1. In-Database Analytics Data Strategy
Build ML on top of existing data. Take AI to your data, thereby keeping your significant data troves intact and utilizing them “as is” and not compromising the legacy processes that already do a great job of collecting and storing data. Most companies have established on-premises, cost-effective ways to exploit existing data using products, such as Isilon OneFS storage, to create data lakes and executing hot (real-time, in-memory), warm (near real-time, NoSQL) and cold (batch, hadoop) datasets for both batch and real-time access in the AI following a lambda architecture. Implement data virtualization with automated data tiering that takes analytics to the data and not the other way around, thereby significantly reducing latency and performance issues.
2. Tech Stack Layers DNA
To bring some clarity to the complex AI ecosystem, divide the technology stack into layers across services, hardware, etc., as there is no standard definition in the industry:
- Infrastructure for the AutoML, including GPU/TPU processors, cloud containers, etc.
- Framework for AI programming, such as TensorFlow, R, etc.
- Platforms that support AI projects, such as AWS SageMaker, Google AutoML, H20.ai, etc.
- Services that enable output and input to the applications, such as vision and translation.
With the above stack, you can jumpstart a hybrid cloud “bring your own” project with prebuilt blueprints.
- Zero Setups: With serverless plug and play running open-source preinstalled and data governance prebuilt, you can establish full data governance and that embraces DataOps automation.
- Optimized Algorithms: Use streaming datasets, bring your own algorithm to manipulate exceptionally large datasets using data virtualization. These run anywhere — wholly in the cloud or on edge servers, with production-like data copies for ML training.
- Easier Training: For ML training, use hyper-parameterization, bring your own container and bring your own script strategies to perform complex operations.
3. The Need For Augmented ML
After you establish the above key foundation, then you can jump into AutoML. With this, the machine learning pipeline components leverage the data characteristics and metadata learning with built-in optimization and reinforcement of learning methods.
Augmented ML will play a significant role in future applications, but we have a long way to go for full AutoML automation capabilities due to the following:
- No consortium or credible third party can prove AutoML accuracies are valid, as underlying hardware plays a significant role in the AutoML algorithmic choices.
- Data cleaning and preprocessing of the current AutoML frameworks have many limitations.
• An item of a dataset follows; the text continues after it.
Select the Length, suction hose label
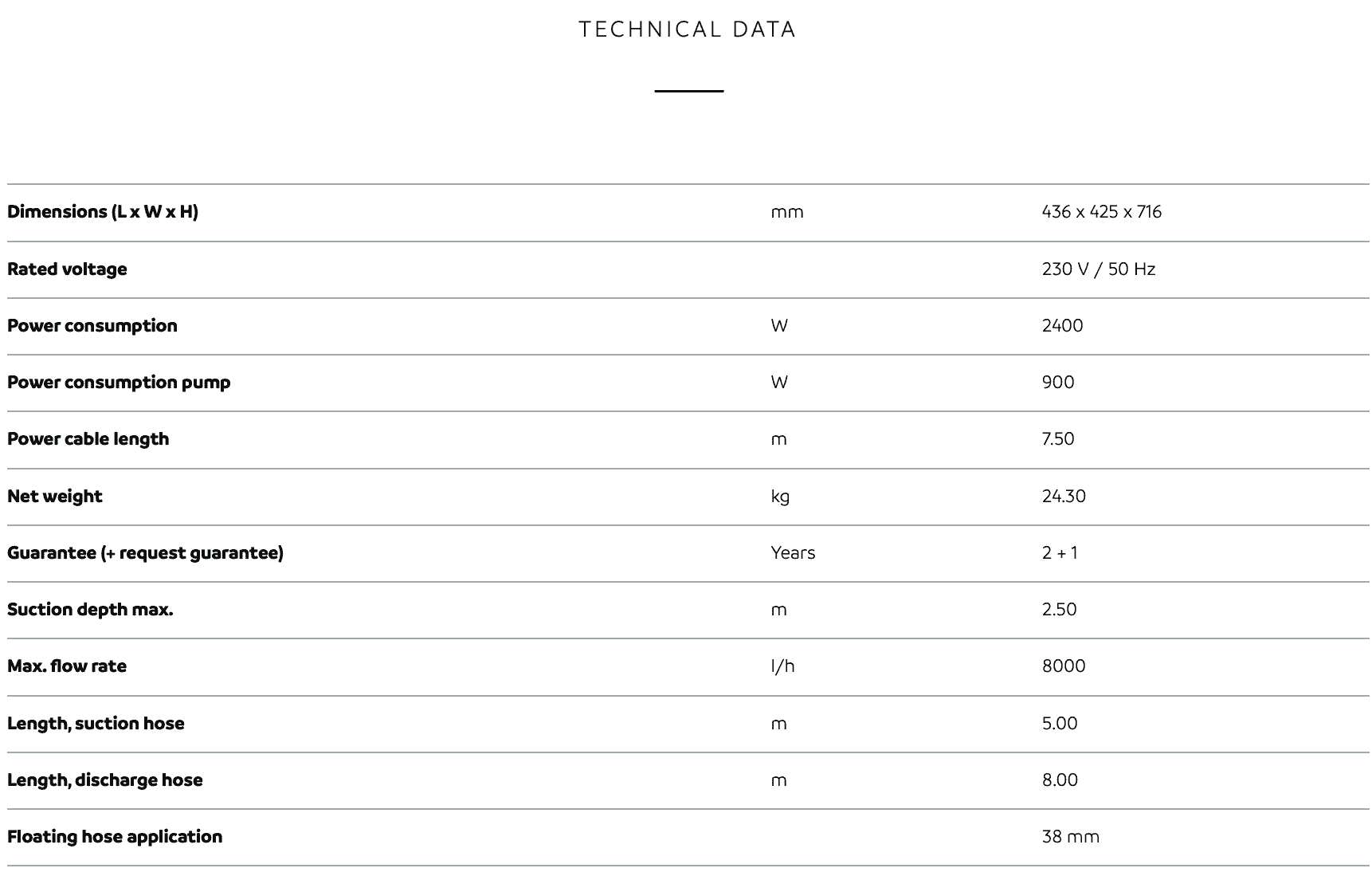 tap(96, 724)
- The wealth of knowledge brought by subject matter experts from years of experience is unparalleled in data processing and feature set engineering.
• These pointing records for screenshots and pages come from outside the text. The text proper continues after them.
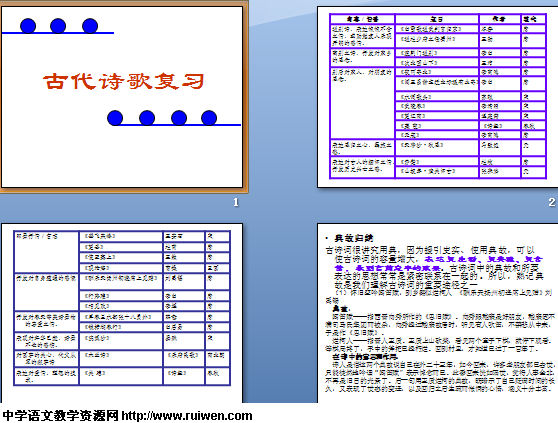The width and height of the screenshot is (558, 423).
Task: Open the www.ruiwen.com link in footer
Action: (x=187, y=416)
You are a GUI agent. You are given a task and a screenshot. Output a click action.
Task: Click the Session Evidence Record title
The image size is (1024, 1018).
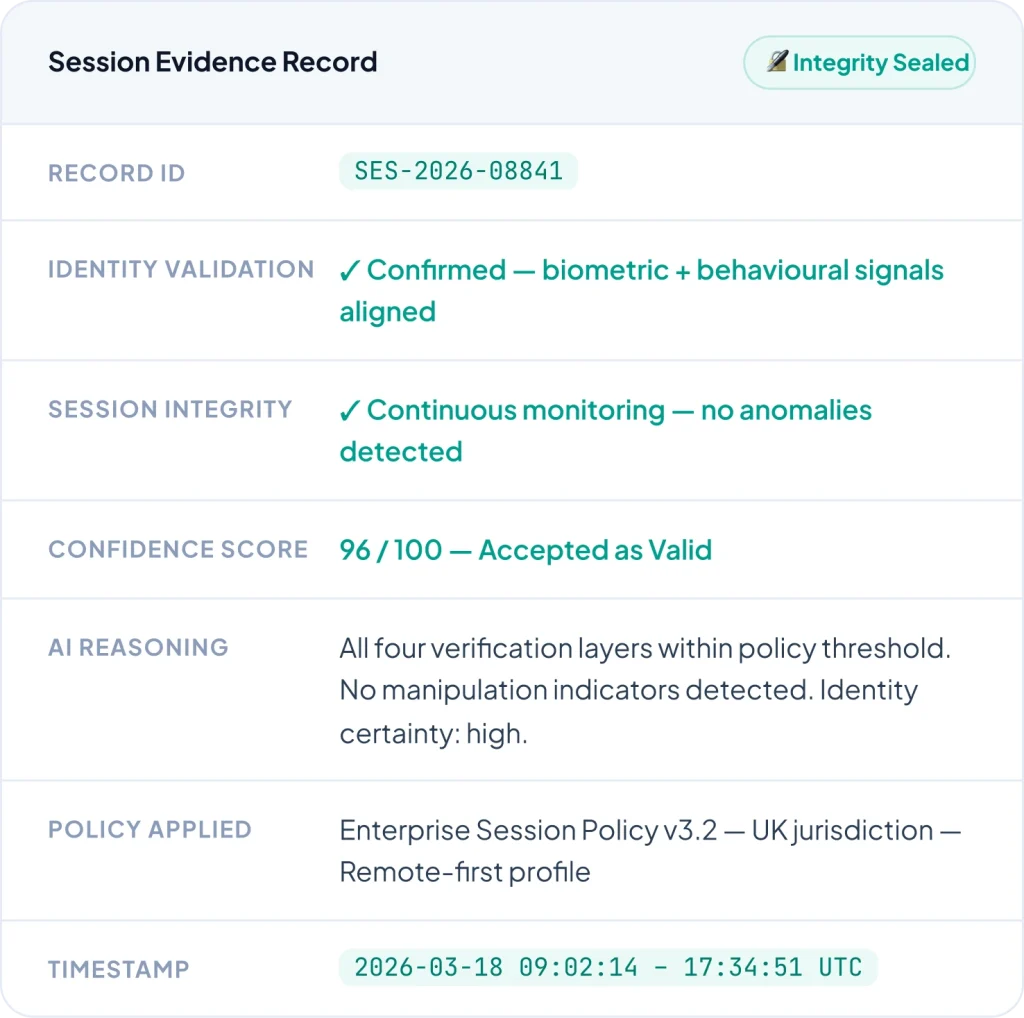213,62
- Model “explainability” needs human intervention, particularly for addressing accuracy or prediction (e.g., business impact, ROI, etc.). Users want to trace why AI made the decision it made for transparency, trust and compliance.
- AI will be deployed first with industry vertical focuses (i.e., health care, manufacturing, energy, etc.) that require domain experts and subject matter experts for input and validation.
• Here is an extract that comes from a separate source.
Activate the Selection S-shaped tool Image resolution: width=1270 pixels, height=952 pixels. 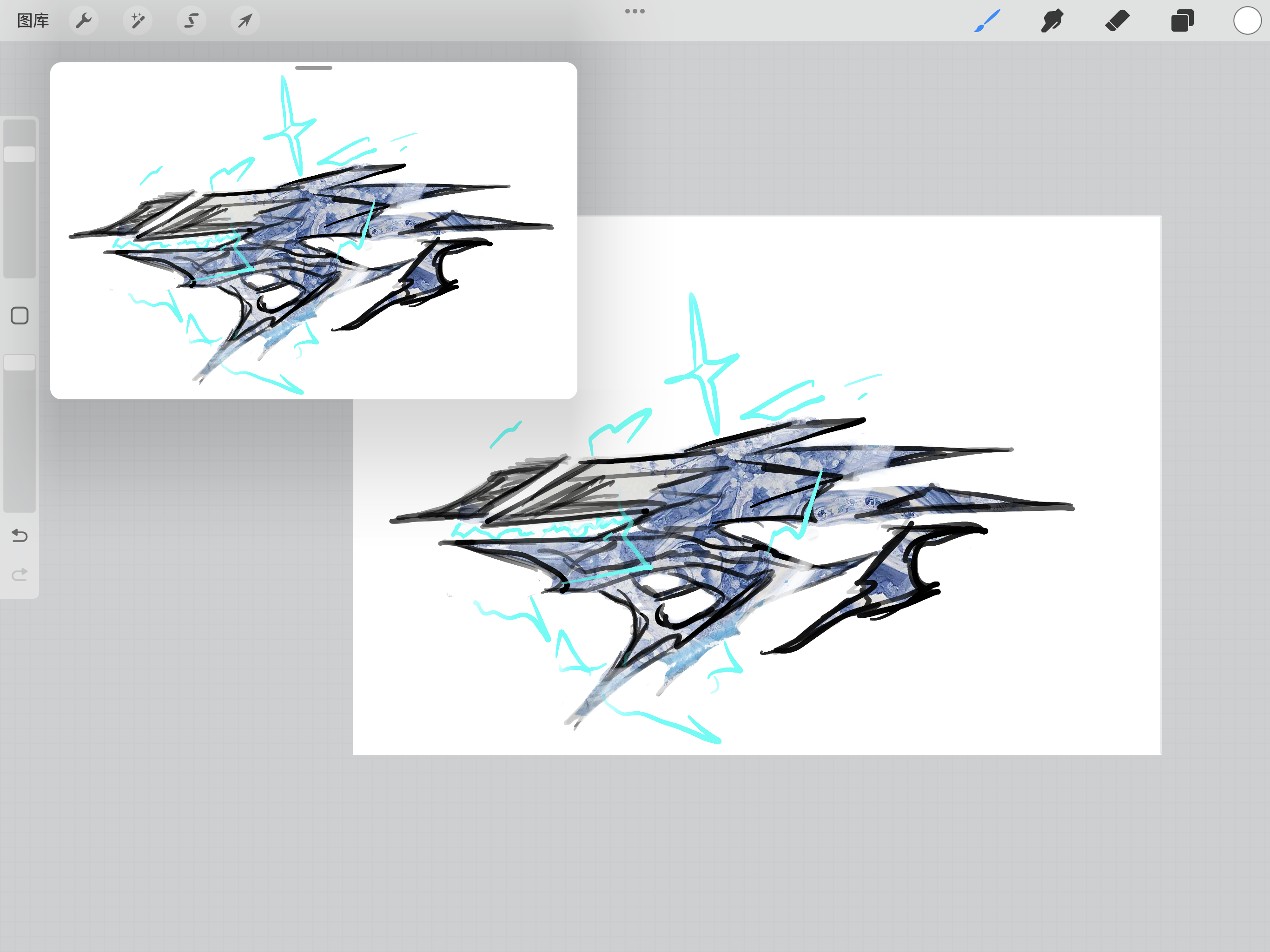click(x=191, y=20)
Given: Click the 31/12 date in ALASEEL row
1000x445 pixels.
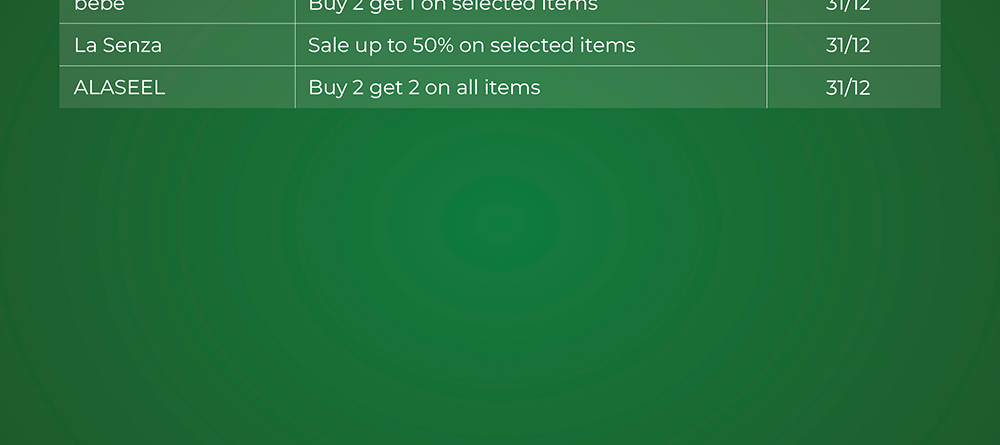Looking at the screenshot, I should (847, 87).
Doing a full ML proof of concept is very easy; the challenge is integrating your current on-premises to evolving cloud-native analytics as a service with cloud bursting (i.e., horizontally scaling onsite for data lakes). Many cloud vendors talk about cloud bursting (without significantly moving on-premises workloads) with very minimal proven scenarios and push vendors to show pilots for specific on-prem flavors (e.g., Cloudera cloud bursting with Google Cloud).
Let’s challenge the status quo of most organizations, including Fortune 500s, which continue to use their data the same way they would have used it a decade ago. Let’s create better customer experiences with augmented intelligence. Establish end-to-end data governance by addressing “garbage in and garbage out” and use COTS that already exists in the market today.